Seqanswers Leaderboard Ad

Collapse

Announcement

Collapse
No announcement yet.
X
 
  • Filter
  • Time
  • Show
Clear All
new posts

  • #16
    I was able to get tophat running on colorspace reads by doing what many others have mentioned: Removing comment lines in .csfasta and .qual; and converting all -1 qualities to 0.

    On 5/8 of my datasets, tophat works great. On the remaining 3 I get the following error.

    Code:
    Traceback (most recent call last):
      File "/share/apps/tophat-1.1.0.Linux_x86_64/tophat", line 2174, in ?
        sys.exit(main())
      File "/share/apps/tophat-1.1.0.Linux_x86_64/tophat", line 2133, in main
        user_supplied_juncs)
      File "/share/apps/tophat-1.1.0.Linux_x86_64/tophat", line 1848, in spliced_alignment
        segment_len)
      File "/share/apps/tophat-1.1.0.Linux_x86_64/tophat", line 1570, in split_reads
        split_record(read_name, read_seq, read_quals, output_files, offsets, color)
      File "/share/apps/tophat-1.1.0.Linux_x86_64/tophat", line 1503, in split_record
        read_seq_temp = convert_color_to_bp(read_seq)
      File "/share/apps/tophat-1.1.0.Linux_x86_64/tophat", line 1477, in convert_color_to_bp
        base = decode_dic[base+ch]
    KeyError: 'GN'
    Has anyone else seen an error like this? Is there a fix available?

    Comment


    • #17
      Originally posted by hyjkim View Post
      Has anyone else seen an error like this? Is there a fix available?
      Yes, I ran into the same thing. I just posted my fix (to the source code) on this thread: http://seqanswers.com/forums/showthread.php?p=26692

      Comment


      • #18
        Originally posted by Daehwan View Post
        Hi guys,

        I'm Daehwan, who made this bug and fixed it, you can grab a fixed version at http://tophat.cbcb.umd.edu/index.html

        Thanks
        Hi,
        I ran tophat-1.1.1 on my single end solid data but I encounter the following error.
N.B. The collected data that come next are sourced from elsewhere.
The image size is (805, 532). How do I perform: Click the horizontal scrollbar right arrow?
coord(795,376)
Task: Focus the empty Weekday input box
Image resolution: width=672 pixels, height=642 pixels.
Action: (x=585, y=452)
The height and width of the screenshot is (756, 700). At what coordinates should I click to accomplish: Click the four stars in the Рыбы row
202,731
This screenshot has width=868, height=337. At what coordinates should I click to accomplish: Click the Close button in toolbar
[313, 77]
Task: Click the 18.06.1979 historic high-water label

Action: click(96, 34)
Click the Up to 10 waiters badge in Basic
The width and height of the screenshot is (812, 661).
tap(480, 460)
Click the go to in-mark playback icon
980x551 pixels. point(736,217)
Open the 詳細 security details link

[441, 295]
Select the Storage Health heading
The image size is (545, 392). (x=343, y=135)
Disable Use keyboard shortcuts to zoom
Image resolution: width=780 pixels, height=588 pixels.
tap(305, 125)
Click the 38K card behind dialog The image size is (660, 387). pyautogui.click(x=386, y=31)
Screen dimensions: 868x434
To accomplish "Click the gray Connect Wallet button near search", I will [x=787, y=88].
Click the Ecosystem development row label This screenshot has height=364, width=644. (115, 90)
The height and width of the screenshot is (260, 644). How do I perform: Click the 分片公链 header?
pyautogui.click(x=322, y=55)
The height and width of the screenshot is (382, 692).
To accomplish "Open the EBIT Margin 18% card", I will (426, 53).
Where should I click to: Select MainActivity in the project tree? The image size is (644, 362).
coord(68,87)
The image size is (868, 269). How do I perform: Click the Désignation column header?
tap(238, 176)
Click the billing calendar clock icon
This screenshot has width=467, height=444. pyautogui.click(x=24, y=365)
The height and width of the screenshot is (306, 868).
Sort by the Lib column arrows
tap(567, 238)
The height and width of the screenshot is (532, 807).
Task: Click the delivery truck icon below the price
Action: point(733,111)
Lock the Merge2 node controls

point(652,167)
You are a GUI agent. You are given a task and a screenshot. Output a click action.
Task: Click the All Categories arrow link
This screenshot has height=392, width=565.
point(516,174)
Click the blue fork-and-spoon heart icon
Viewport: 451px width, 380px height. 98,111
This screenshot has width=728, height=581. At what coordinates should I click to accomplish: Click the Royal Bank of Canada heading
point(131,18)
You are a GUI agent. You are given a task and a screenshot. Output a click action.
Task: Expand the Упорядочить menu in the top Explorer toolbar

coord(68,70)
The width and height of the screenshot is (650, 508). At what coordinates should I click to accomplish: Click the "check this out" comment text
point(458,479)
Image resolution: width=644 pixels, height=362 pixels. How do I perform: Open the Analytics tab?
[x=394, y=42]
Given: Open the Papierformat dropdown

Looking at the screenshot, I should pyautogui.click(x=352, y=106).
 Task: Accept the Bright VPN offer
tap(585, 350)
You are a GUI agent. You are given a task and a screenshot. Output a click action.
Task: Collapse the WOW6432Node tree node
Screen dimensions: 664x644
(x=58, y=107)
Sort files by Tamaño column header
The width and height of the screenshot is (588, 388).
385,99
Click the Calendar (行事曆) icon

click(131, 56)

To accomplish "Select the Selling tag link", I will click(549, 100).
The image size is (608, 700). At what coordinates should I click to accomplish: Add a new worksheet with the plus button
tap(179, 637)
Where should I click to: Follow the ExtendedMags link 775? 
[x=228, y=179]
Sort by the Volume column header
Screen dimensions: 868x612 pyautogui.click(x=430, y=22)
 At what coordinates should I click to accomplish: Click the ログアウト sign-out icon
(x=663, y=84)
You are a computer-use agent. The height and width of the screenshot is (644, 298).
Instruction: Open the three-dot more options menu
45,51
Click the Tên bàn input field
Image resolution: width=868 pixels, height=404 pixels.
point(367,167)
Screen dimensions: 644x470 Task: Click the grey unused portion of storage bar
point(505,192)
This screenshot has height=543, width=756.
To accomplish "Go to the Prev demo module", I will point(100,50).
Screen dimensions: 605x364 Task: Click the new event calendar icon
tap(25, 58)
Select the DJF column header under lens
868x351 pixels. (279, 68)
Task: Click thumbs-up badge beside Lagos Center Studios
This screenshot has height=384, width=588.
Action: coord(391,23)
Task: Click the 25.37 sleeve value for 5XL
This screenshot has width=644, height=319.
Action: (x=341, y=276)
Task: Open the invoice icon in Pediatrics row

        Traceback (most recent call last):
        File "/mlab/software/tophat-1.1.1.Linux_x86_64/tophat", line 2166, in <module>
        sys.exit(main())
        File "/mlab/software/tophat-1.1.1.Linux_x86_64/tophat", line 2125, in main
        user_supplied_juncs)
        File "/mlab/software/tophat-1.1.1.Linux_x86_64/tophat", line 1840, in spliced_alignment
        segment_len)
        File "/mlab/software/tophat-1.1.1.Linux_x86_64/tophat", line 1562, in split_reads
        split_record(read_name, read_seq, read_quals, output_files, offsets, color)
        File "/mlab/software/tophat-1.1.1.Linux_x86_64/tophat", line 1495, in split_record
        read_seq_temp = convert_color_to_bp(read_seq)
        File "/mlab/software/tophat-1.1.1.Linux_x86_64/tophat", line 1469, in convert_color_to_bp
        base = decode_dic[base+ch]
        KeyError: 'CN'

        Comment


        • #19
          Hey Nameeta,

          I also get the same types of errors with tophat v1.1.1. I am able to run tophat using v1.1.0 and dcjones' patch. I'd recommend you go that route until tophat fixes the solid-style "." wildcard errors.

          Comment


          • #20
            Thanks, I was able to fix it by changing tophat.py and then recompiling.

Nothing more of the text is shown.